I want to know how to relate the id of these materials to the cell index where the fuel is located so that I can get the burnup depth at different locations.
Thank you.
Hi fyh_sinap
Perhaps you can use the cell bounding box to get the location of the material, here are some links to the docs for the latest version of openmc. Bounding_box has a . center attribute
https://docs.openmc.org/en/latest/pythonapi/generated/openmc.Cell.html
bounding_box
https://docs.openmc.org/en/latest/pythonapi/generated/openmc.BoundingBox.html#openmc.BoundingBox
Hello, I’m far too late to join the party, but for the records I think I get the gist of how to know which material at what cells.
Method 1:
First, we can get cell instance from a coordinate in geometry using Geometry.find:
targetCell = geometry.find((x,y,z))[-1]
Then add volume: targetCell.volume = fuelVolumeAtThatCell
At last, nuclidesInTarget = targetCell.atoms
Method 2:
First, generate the CSG paths:
geometry.determine_paths()
Then get instance number with Geometry.get_instances:
instanceIdx = geometry.get_instances(le_path)
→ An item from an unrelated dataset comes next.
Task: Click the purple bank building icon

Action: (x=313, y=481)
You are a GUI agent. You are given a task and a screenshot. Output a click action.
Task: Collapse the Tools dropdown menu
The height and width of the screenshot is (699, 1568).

To get le_path, we should consult the geometry docs. But if our lattices are simple enough, one could deduct the pattern of the CSG paths. Let say we want to know the path for all cell instances:
print(targetCell.paths)
It may returns something like:
['u9->c10->l7(7,1)->u5->c7->l3(0,0)->u1->c1',
'u9->c10->l7(7,1)->u5->c7->l3(1,0)->u1->c1',
'u9->c10->l7(7,1)->u5->c7->l3(2,0)->u1->c1',
'u9->c10->l7(7,1)->u5->c7->l3(3,0)->u1->c1',
...
]
This is an AP-1000 miniaturized cores. Let’s say we want to get cell at assembly (8,8) (the center assembly), and in that assembly we want to get the fuel pin next to the center guide tube (coordinate 9,8), so:
le_path = 'u9->c10->l7(8,8)->u5->c7->l3(9,8)->u1->c1'
The result is instanceIdx = 20724 (the total pins inside AP-1000 is 41448, and 20724 is exactly half of it). We can use instanceIdx to then determine which materials assign to that cell specifically (just count all the materials with the same name until 20724, beware of off-by-one error!).
For the record, I don’t like either methods; there should be a way to return composition of nuclides inside a cell whose fill_type is distribmat, inside a lattices from the get-go.